=== Begin Enclosure ===

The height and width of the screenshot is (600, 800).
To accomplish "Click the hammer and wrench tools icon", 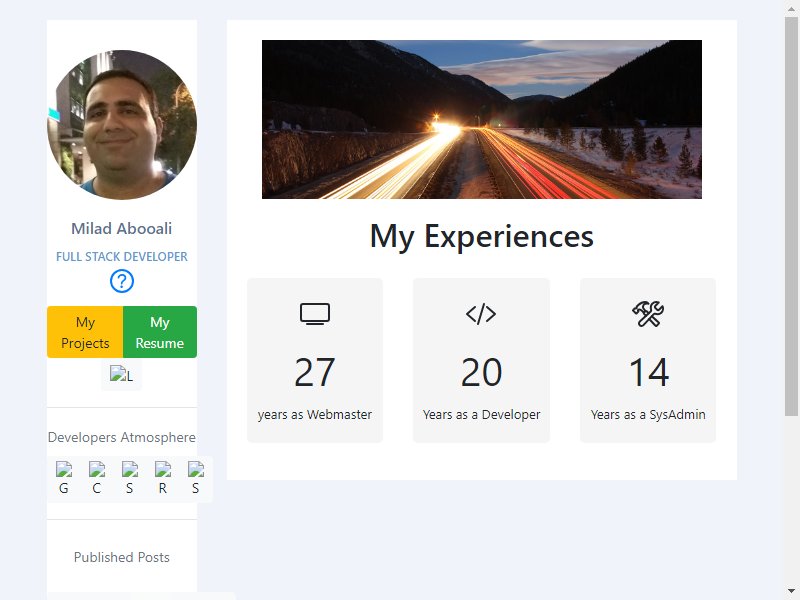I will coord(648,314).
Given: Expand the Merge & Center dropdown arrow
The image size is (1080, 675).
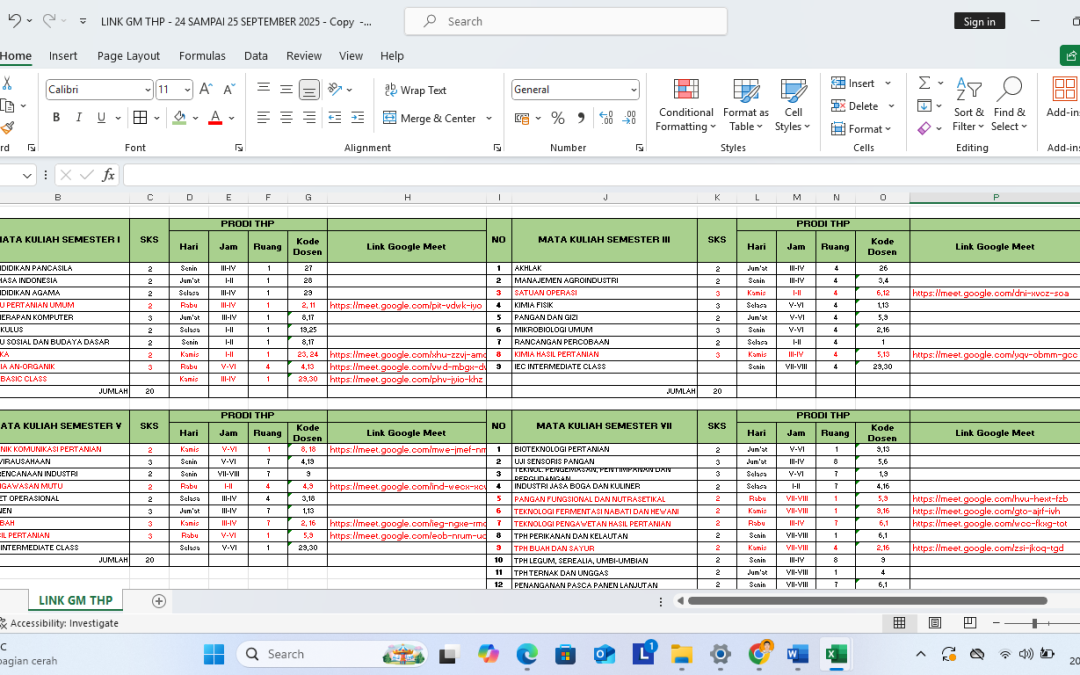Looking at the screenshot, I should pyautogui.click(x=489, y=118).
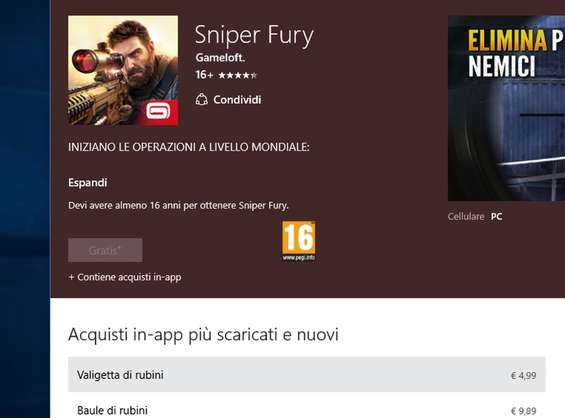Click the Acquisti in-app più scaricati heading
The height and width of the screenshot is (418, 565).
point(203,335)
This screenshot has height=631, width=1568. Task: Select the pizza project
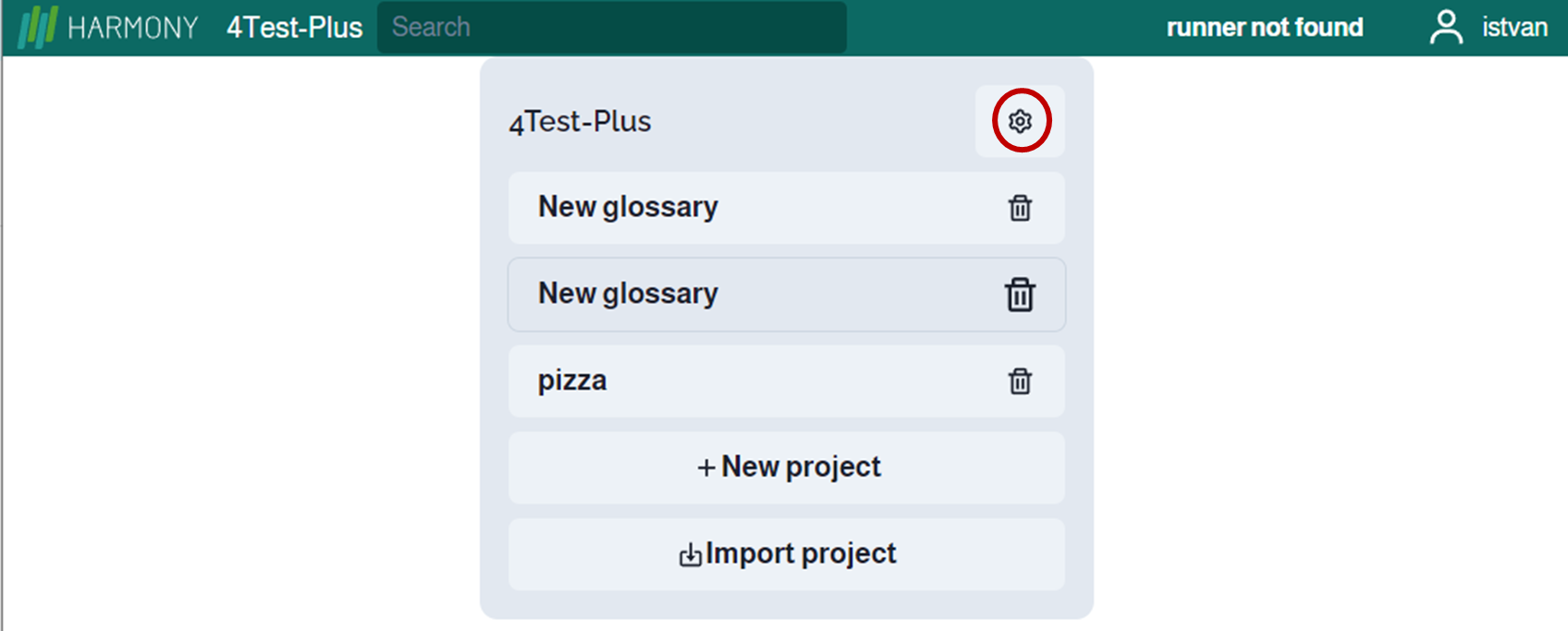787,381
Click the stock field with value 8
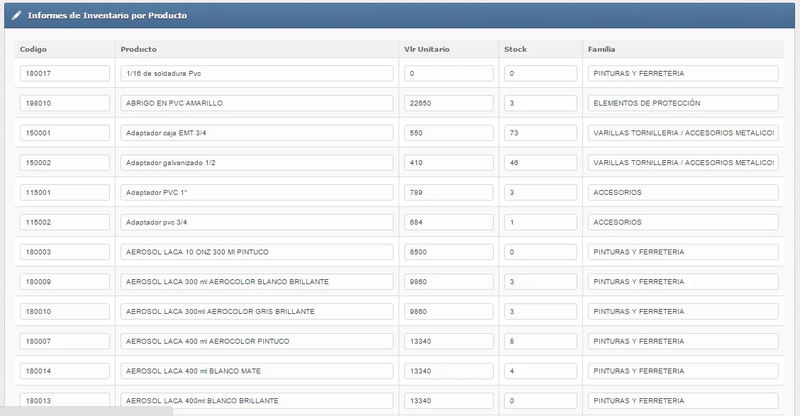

=== End Enclosure ===

• AIM OF THE EXERCISE: Copy exactly, and only, the lines from the line containing "The image size is (1080, 675)." through the final line of the material above, with no pictures.

• WRITTEN SOLUTION:
The image size is (1080, 675).
Looking at the screenshot, I should pyautogui.click(x=489, y=118).
Click the Acquisti in-app più scaricati heading
The height and width of the screenshot is (418, 565).
point(203,335)
This screenshot has height=631, width=1568. Task: Select the pizza project
787,381
Click the stock field with value 8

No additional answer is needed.